**ESTRATTO FORNITO**
□ □ □
La Repubblica di S. Procolo cresceva ancora e si estendeva. Ai  poveri nostri amici di un decennio si univano i profughi dalle zone dove la guerra era stata combattuta più a lungo e più duramente, come a Cassino. A san Frediano, oltrarno, erano state prese iniziative di aiuto ai bambini di strada e alle ragazze. Nella città che tornava a vivere la Messa alla Badia era un segno di speranza. Venivano molti giovani; vedevano… e restavano.  Le generazioni degli anni ’20 erano state fortemente coinvolte e poi dilaniate dalla guerra e dagli eventi che seguirono l’8 settembre del ’43. Nell’avventura della giovinezza dovevamo scegliere non per chi e per cosa vivere, ma per chi e per cosa morire. (…Ho ancora nelle orecchie l’eco degli spari che uccisero allo stadio di Campo di Marte dei ragazzi di  diciott’anni renitenti alla leva). La proposta di fraternità solidale, viva nelle diverse voci unite nei canti e nella chiacchiere sul sagrato persuadeva a credere in nuovi orizzonti sociali. Su questa fraternità aveva a lungo riflettuto il Professore scrivendone a Renzo Poggi da Roma nel tempo del suo allontanamento da Firenze negli ultimi mesi del ’43 fino al ritorno poco dopo la Liberazione: “…Vedi, caro Renzo, dove dovremmo pervenire? Rifare della chiesa il centro di una profonda rinascita sociale, fare rinascere in chiesa, nell’orazione comune e nella partecipazione comune al sacrificio del Signore, questo senso dell’unità fraterna, organica fra gli uomini” (la lettera è datata 6 febbraio 1944).
□ □ □
**DATI FORNITI**
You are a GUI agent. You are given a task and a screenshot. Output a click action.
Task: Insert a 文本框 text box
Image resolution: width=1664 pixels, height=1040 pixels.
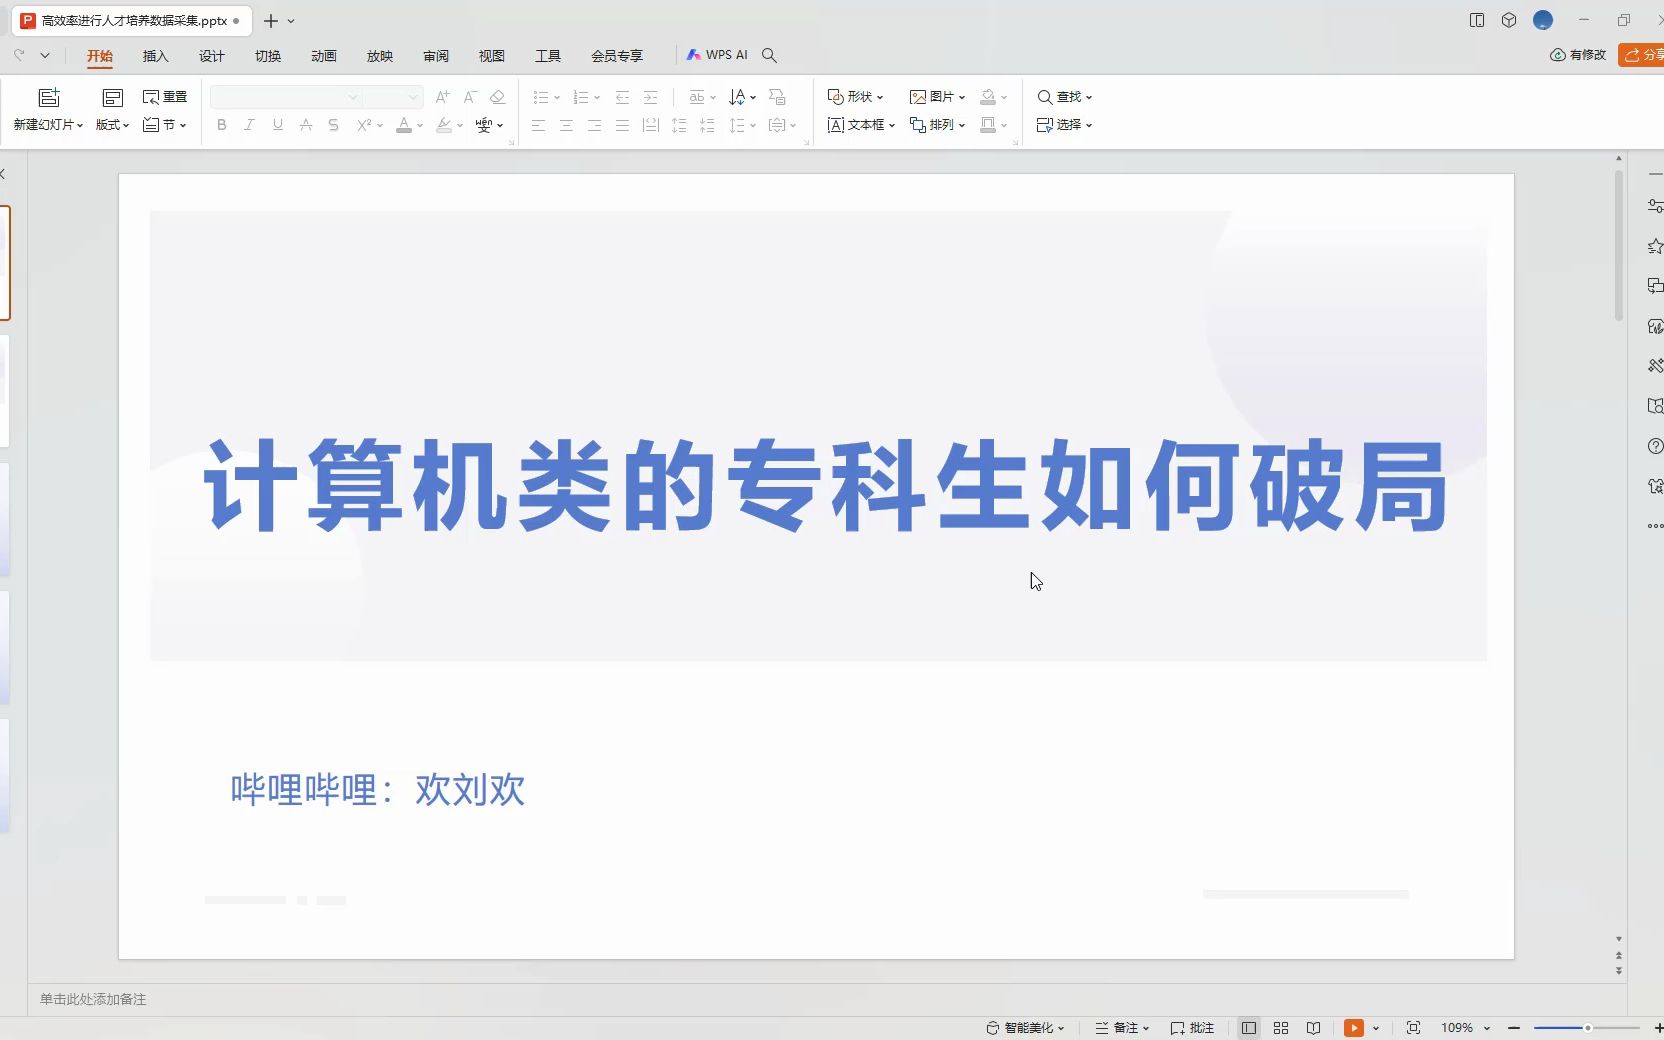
□ □ □
**ATTIVITÀ DA SVOLGERE**
[A] Perché, secondo l'estratto, la Repubblica di S. Procolo cresceva ancora e si estendeva? Rispondi in una, due o tre frasi.
[B] Nell'estratto, a chi scriveva il Professore da Roma durante il suo allontanamento da Firenze?

**RISPOSTE AI COMPITI**
[A] Perché ai poveri che ne facevano parte da un decennio si univano i profughi delle zone dove la guerra era stata combattuta più a lungo e più duramente, come Cassino.

[B] A Renzo Poggi.